Start of Excerpted records

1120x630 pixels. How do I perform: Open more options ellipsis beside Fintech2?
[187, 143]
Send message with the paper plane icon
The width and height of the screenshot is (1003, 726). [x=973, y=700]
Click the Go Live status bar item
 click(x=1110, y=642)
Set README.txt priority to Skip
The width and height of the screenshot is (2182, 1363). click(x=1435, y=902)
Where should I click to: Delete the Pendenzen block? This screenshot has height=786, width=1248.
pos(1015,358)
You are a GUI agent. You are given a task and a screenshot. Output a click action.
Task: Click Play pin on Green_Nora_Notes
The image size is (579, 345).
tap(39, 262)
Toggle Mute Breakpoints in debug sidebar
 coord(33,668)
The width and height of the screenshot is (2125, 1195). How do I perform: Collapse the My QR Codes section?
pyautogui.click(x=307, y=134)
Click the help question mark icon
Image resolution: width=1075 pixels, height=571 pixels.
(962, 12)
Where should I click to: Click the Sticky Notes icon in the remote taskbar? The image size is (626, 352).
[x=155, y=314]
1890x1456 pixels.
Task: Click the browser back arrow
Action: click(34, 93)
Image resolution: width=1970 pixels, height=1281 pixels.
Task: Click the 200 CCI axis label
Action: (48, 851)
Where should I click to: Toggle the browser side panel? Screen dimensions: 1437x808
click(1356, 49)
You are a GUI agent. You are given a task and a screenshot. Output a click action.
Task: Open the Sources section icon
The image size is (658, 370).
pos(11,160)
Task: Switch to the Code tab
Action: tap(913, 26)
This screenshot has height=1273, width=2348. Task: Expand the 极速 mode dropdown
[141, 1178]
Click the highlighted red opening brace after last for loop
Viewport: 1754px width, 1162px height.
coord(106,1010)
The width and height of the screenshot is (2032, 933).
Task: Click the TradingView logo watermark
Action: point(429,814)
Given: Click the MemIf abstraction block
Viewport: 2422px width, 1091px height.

End of Excerpted records

Task item.
Transcribe the whole listing above, keeping each line exactly as written.

Completed exercise.
1120x630 pixels. How do I perform: Open more options ellipsis beside Fintech2?
[187, 143]
Send message with the paper plane icon
The width and height of the screenshot is (1003, 726). [x=973, y=700]
Click the Go Live status bar item
 click(x=1110, y=642)
Set README.txt priority to Skip
The width and height of the screenshot is (2182, 1363). click(x=1435, y=902)
Where should I click to: Delete the Pendenzen block? This screenshot has height=786, width=1248.
pos(1015,358)
You are a GUI agent. You are given a task and a screenshot. Output a click action.
Task: Click Play pin on Green_Nora_Notes
The image size is (579, 345).
tap(39, 262)
Toggle Mute Breakpoints in debug sidebar
 coord(33,668)
The width and height of the screenshot is (2125, 1195). How do I perform: Collapse the My QR Codes section?
pyautogui.click(x=307, y=134)
Click the help question mark icon
Image resolution: width=1075 pixels, height=571 pixels.
(962, 12)
Where should I click to: Click the Sticky Notes icon in the remote taskbar? The image size is (626, 352).
[x=155, y=314]
1890x1456 pixels.
Task: Click the browser back arrow
Action: click(34, 93)
Image resolution: width=1970 pixels, height=1281 pixels.
Task: Click the 200 CCI axis label
Action: (48, 851)
Where should I click to: Toggle the browser side panel? Screen dimensions: 1437x808
click(1356, 49)
You are a GUI agent. You are given a task and a screenshot. Output a click action.
Task: Open the Sources section icon
The image size is (658, 370).
pos(11,160)
Task: Switch to the Code tab
Action: tap(913, 26)
This screenshot has height=1273, width=2348. Task: Expand the 极速 mode dropdown
[141, 1178]
Click the highlighted red opening brace after last for loop
Viewport: 1754px width, 1162px height.
coord(106,1010)
The width and height of the screenshot is (2032, 933).
Task: Click the TradingView logo watermark
Action: point(429,814)
Given: Click the MemIf abstraction block
Viewport: 2422px width, 1091px height.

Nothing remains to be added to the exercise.